Task material: Begin
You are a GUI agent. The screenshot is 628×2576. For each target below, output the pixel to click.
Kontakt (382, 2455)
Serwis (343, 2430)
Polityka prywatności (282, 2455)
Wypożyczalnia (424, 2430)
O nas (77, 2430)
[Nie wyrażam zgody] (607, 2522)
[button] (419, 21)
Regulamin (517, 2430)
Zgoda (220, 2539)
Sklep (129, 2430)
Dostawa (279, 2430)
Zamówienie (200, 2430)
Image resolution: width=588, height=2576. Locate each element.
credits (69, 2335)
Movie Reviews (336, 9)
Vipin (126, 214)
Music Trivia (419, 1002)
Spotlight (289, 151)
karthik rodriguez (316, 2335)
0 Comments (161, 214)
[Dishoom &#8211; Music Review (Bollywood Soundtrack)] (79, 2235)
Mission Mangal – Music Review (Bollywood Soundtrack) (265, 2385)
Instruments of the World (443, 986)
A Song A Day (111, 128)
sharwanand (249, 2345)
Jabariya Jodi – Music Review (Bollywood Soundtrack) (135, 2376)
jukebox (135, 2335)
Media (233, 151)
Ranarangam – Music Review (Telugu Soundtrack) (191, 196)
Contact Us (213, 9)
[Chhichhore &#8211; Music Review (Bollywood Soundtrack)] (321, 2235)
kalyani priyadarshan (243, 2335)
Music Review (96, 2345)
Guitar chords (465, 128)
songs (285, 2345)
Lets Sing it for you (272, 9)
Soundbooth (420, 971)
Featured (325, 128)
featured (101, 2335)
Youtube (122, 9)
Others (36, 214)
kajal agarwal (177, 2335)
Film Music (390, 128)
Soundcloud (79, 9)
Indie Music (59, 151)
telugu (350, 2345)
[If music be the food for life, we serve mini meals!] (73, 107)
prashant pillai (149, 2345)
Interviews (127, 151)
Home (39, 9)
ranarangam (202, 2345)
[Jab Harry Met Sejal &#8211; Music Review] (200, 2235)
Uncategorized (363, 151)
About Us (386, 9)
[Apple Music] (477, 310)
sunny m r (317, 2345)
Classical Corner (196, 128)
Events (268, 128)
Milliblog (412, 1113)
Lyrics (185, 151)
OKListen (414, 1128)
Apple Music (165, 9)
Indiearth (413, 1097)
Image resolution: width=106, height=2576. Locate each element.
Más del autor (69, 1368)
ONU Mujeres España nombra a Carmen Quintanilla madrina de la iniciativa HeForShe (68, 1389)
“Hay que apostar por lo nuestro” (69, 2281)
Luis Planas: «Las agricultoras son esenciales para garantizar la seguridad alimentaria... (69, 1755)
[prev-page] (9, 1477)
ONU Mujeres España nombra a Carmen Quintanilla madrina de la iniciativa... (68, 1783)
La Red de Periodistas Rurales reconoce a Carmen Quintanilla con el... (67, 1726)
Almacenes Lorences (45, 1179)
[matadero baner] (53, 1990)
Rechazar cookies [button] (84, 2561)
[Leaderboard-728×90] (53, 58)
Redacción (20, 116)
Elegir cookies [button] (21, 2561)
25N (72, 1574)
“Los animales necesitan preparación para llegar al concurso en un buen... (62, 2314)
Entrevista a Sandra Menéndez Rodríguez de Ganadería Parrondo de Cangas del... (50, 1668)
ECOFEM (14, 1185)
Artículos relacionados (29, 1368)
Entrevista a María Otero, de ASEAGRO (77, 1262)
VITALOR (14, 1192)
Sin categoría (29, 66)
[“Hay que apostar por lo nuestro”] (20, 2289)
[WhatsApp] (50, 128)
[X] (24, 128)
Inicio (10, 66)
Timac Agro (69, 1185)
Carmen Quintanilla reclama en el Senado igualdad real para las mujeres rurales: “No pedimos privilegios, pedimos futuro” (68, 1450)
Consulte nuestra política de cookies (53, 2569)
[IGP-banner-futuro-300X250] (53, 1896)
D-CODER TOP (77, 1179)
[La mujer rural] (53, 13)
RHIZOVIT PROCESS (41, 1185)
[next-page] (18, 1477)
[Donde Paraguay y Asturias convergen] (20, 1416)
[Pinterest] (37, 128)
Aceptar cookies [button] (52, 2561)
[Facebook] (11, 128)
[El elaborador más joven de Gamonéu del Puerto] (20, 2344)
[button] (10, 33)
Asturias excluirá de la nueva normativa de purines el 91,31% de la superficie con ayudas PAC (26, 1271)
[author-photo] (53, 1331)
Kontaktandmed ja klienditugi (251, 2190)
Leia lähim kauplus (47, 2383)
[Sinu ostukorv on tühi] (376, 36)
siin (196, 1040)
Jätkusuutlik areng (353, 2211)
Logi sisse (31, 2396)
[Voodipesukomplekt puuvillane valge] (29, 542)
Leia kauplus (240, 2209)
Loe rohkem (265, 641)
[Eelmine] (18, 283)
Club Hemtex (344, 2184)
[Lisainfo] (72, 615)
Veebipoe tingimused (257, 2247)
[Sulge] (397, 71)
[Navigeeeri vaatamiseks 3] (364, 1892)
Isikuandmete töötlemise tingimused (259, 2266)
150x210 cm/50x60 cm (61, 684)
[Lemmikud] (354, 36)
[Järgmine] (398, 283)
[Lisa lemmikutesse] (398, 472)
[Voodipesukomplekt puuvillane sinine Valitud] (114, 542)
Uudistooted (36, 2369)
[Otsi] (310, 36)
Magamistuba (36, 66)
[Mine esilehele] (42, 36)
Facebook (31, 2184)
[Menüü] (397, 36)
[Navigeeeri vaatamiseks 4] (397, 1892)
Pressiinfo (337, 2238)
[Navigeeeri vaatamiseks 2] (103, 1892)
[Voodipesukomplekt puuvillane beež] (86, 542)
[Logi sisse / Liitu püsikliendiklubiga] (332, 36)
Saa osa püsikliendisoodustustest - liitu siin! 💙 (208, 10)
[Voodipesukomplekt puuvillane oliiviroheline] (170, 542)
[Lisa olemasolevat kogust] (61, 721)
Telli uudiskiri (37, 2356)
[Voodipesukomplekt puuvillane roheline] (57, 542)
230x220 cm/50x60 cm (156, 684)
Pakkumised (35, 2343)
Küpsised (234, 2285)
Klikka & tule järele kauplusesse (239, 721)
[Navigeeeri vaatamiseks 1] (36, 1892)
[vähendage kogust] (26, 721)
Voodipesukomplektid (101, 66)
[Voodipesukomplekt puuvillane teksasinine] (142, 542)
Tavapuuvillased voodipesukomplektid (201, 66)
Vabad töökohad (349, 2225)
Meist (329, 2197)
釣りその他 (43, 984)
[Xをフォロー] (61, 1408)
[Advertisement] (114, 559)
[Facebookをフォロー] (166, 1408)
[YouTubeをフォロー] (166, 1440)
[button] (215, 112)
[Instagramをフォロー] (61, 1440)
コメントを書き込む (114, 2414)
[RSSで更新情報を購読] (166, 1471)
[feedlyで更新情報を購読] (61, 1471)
Task material: End
**Exercise directions**. Go line by line through the data and copy any that contain "Logi".

**Expected answer**.
Logi sisse (31, 2396)
[Logi sisse / Liitu püsikliendiklubiga] (332, 36)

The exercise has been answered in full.